AHIP also took issue with the way star ratings are being handled. When CMS solicited feedback on star ratings related to social risk factors, the agency announced plans to report stratified Part C and D Star ratings measures by social-risk factors; develop a Health Equity Index to summarize measure-level performance by social-risk factors in a single score; develop a measure to assess whether plans are screening their enrollees for health-related social needs such as food, housing and transportation; and get to a determination of how MA organizations are transforming care and driving quality through value-based contracts.
However, AHIP claimed that the ongoing public health emergency could affect patient experience survey responses and response rates. The group renewed the call for CMS to issue an interim final rule with comments (IFC) that maintains the weighting of patient experience and complaints.
“In addition, the PHE affected the 2021 measurement year,” wrote AHIP. “Given the potential impacts on provider and plan performance on a variety of measures across different geographies, we urge CMS to extend its COVID-19 disaster relief policy and special rules through an IFC to all applicable measures for 2023 Star Ratings.”
AHIP also expressed ongoing concerns with certain benchmark calculation methodologies. For Parts A and B fee-for-service costs, CMS calculates benchmarks by including people enrolled in FFS who, by statute, are ineligible to enroll in MA plans, thereby artificially reducing rates in many counties. This approach, said AHIP, fails to adequately determine the cost of providing a benefit to MA enrollees that is comparable to the cost of providing the benefit under Original Medicare.
As for ESRD payment methods, CMS isn’t proposing any major change to how it calculates expected costs for enrollees with end stage renal disease (ESRD). But AHIP cited a recent Wakely analysis showing that current payment methodologies don’t adequately address expected costs for enrollees with ESRD. Cost-to-payment ratios for ESRD enrollees in MA are dramatically higher than those for non-ESRD enrollees, averaging 104% in 2020.
“We urge CMS to provide more details about the study and work with stakeholders to assess alternatives,” AHIP wrote.
THE LARGER TREND
In the rule, Medicare Advantage plans are expected to get an 8.5% revenue increase for 2023, an increase over the 7.98% proposed in the February advance notice.

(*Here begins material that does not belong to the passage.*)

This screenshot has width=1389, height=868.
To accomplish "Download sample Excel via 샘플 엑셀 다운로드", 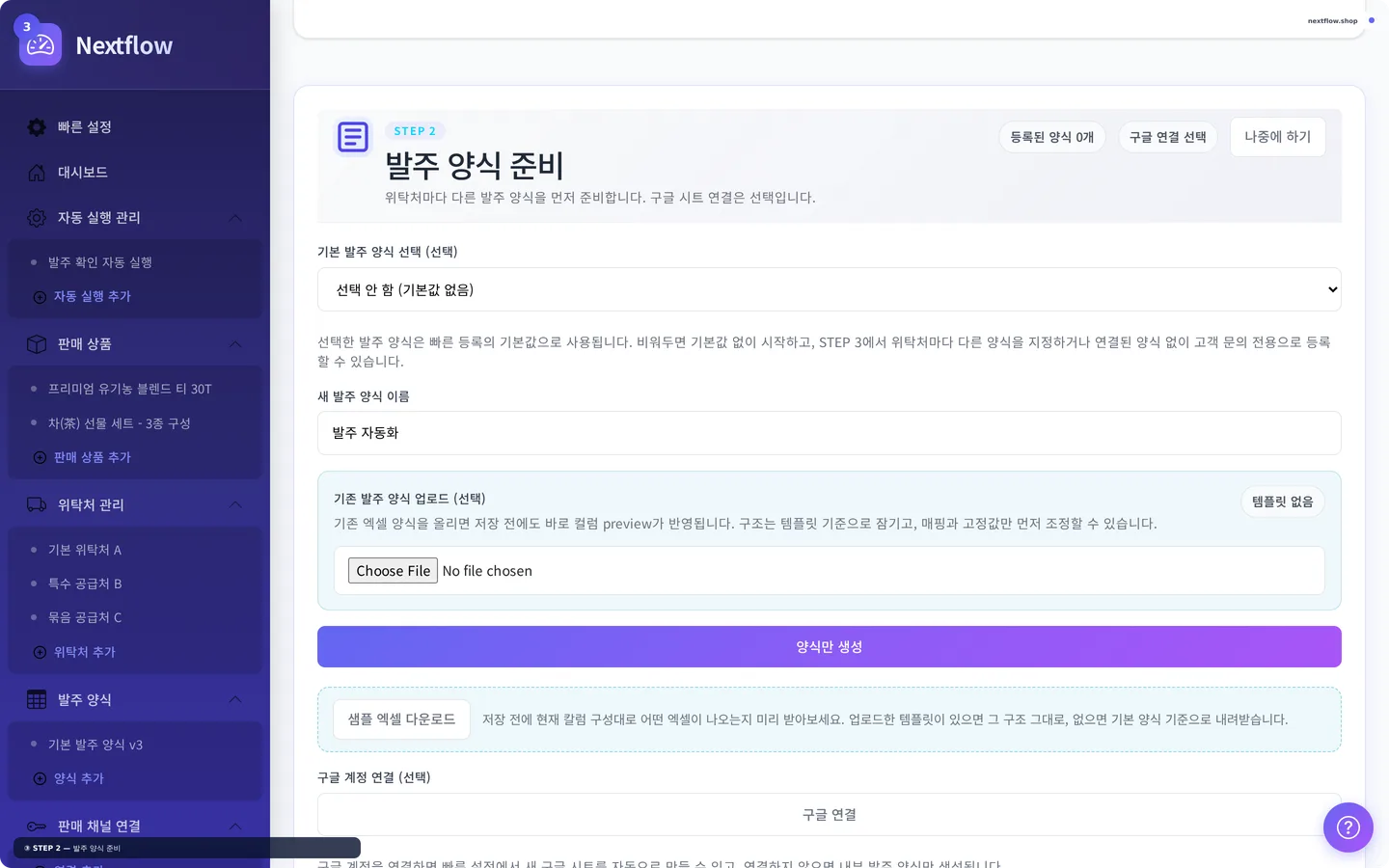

For Part C risk adjustment, CMS will continue the 2022 policy to calculate 100% of the risk score using the 2020 CMS-HCC (Hierarchical Condition Categories) model, which was phased in from CY 2020 to CY 2022. CMS is also continuing its policy of calculating risk scores for MA enrollees using diagnoses exclusively from MA encounter data submissions and fee-for-service claims.
In addition, CMS is finalizing its proposal to implement an updated version of the RxHCC risk adjustment model to include a clinical update reflecting ICD-10-CM diagnosis codes, rather than ICD-9-CM codes used in the prior models.
AHIP cited a 93% approval rate among beneficiaries for MA, and said health insurance providers were willing to work with lawmakers in Washington D.C. to ensure the program continues to deliver value for recipients, “including the 57% of MA enrollees who are women, and the 40% of enrollees who earn less than $25,000 a year.”
Earlier this year, numerous legislators called upon Congress to keep MA rates stable. More than 60 senators wrote a letter to CMS urging the agency to protect MA and rates.
In January, the House of Representatives drafted its own letter to CMS.
The Medicare Payment Advisory Commission warned that, as MA costs the government more than original Medicare, MA could worsen Medicare’s sustainability.